In the specific context of building contracts, the Building Act 2004 implies certain warranties relating to proper performance of contract works into every residential building contract (the warranties are not implied into non-residential building contracts, and subcontracts with the head builder in a residential project are also excluded). A person who is the owner of a building or land to which the provisions apply may bring proceedings for breach of warranty even if that person is not a party to the building contract. Parties cannot contract out of these consumer protection provisions.

For the past several decades, New Zealand has experienced a significant problem with leaky buildings. In response, the law has recognised an extra-contractual duty of care on the part of contractors, subcontractors, suppliers and consultants (among others) to owners and subsequent purchasers of properties to ensure that building design, materials and construction work comply with applicable weathertightness requirements. While this principle was originally developed in the residential context, the duty of care has been extended to cover the design and construction of non-residential properties.

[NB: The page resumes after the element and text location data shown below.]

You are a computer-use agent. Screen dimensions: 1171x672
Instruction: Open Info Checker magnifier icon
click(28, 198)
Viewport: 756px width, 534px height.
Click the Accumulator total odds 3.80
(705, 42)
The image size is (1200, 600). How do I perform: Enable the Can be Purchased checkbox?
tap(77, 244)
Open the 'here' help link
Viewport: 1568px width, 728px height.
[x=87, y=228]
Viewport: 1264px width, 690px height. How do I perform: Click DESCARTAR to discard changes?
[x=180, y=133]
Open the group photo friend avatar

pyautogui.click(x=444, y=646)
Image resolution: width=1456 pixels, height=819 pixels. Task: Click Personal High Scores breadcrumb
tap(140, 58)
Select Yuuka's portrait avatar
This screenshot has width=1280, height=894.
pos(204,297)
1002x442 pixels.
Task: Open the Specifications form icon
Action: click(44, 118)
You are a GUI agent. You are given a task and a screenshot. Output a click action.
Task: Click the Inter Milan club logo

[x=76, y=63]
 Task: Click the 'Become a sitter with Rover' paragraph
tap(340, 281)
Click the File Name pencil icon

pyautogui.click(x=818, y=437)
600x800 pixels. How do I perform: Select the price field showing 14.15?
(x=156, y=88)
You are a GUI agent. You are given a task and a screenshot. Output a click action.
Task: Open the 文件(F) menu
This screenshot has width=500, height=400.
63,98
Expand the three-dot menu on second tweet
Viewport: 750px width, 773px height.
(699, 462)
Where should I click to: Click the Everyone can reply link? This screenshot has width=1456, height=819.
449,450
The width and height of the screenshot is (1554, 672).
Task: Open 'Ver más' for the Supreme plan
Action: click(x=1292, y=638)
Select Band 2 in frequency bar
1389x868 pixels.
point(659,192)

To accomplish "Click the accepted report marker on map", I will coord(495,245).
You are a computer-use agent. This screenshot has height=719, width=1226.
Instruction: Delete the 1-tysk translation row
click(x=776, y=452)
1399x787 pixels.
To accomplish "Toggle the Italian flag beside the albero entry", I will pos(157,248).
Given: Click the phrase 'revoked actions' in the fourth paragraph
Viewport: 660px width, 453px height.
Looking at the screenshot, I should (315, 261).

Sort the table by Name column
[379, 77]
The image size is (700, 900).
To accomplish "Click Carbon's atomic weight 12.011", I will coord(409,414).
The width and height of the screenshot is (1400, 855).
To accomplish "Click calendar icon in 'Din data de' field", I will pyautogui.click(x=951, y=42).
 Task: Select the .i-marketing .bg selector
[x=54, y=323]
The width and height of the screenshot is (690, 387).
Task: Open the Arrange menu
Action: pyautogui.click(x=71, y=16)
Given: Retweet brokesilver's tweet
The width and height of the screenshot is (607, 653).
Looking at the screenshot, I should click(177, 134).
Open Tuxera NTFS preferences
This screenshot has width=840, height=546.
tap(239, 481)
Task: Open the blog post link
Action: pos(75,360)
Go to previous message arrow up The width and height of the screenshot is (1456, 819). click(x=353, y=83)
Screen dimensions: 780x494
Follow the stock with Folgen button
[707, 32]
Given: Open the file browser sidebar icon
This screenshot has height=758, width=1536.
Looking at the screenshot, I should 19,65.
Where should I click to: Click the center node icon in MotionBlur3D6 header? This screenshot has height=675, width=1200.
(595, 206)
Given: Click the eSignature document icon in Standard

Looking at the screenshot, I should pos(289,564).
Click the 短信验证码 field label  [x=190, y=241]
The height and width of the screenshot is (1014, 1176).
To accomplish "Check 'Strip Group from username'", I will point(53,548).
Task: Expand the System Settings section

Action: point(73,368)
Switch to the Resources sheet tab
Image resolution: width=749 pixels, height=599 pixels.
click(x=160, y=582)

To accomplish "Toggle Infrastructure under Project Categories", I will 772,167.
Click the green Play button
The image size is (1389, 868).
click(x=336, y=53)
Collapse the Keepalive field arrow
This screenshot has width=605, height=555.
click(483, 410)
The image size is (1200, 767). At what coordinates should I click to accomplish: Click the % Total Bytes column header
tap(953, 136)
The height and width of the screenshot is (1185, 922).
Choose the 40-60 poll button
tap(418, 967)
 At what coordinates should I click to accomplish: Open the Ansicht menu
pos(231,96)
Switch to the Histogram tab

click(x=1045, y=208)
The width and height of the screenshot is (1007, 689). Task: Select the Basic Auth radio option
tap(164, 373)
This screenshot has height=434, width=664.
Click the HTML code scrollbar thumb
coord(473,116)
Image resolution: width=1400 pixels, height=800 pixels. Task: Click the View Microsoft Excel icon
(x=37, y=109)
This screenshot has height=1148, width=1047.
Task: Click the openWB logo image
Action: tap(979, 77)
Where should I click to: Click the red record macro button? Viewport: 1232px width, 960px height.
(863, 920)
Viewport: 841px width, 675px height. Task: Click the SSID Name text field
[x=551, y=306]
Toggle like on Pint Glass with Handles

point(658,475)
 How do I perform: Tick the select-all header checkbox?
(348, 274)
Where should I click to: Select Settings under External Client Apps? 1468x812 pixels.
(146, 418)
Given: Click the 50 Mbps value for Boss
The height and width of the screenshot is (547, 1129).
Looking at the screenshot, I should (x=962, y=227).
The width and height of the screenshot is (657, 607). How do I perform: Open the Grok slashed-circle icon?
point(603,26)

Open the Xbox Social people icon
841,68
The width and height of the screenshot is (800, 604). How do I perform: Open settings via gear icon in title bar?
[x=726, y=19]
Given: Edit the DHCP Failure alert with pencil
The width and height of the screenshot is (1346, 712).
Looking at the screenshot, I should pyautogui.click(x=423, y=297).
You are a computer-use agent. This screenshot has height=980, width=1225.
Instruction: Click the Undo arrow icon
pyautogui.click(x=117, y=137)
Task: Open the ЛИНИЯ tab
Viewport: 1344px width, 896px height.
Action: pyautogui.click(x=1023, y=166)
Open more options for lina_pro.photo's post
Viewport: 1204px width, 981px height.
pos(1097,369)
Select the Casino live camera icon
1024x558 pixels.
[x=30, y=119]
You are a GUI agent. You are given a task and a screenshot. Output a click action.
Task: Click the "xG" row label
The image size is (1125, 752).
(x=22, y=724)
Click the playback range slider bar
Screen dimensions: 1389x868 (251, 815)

Accordingly, consultants, contractors, subcontractors and others can be sued in tort by owners and subsequent purchasers for breach of this duty of care. Additionally, the Building (Building Products and Methods, Modular Components and Other Matters) Amendment Act 2021 has strengthened CodeMark regulations, introduced a manufacturer certification scheme for modular construction and enhanced penalties for non-compliance.

To what extent do available insurance products afford a contractor coverage for: damage to the property of third parties; injury to workers or third parties; delay damages; and damages due to environmental hazards? Does the local law limit contractors’ liability for damages?

There is a variety of insurance products available to contractors, including the following.

Contractors’ pollution liability insurance is available from some specialist insurers and provides protection against third-party liabilities arising from pollution releases. There are policy exclusions, particularly in relation to pre-existing environmental contamination.

Although not standard, consequential loss insurance may be available from specialist liability insurers to cover financial losses resulting from a contractor’s act or omission covered under a liability insurance policy (eg, downtime owing to delays resulting from a contractor’s act or omission). Consequential loss insurance, specifically for delays arising from accidental damage to any part of the contract works, is another specialist product available.

Normally, policies exclude liability for liquidated damages. New Zealand’s no-fault accident compensation law bars claims for compensatory damages for personal injury or death if cover is available from the ACC. New Zealand law does not generally limit liability for damages, although the parties may agree to a contractual cap.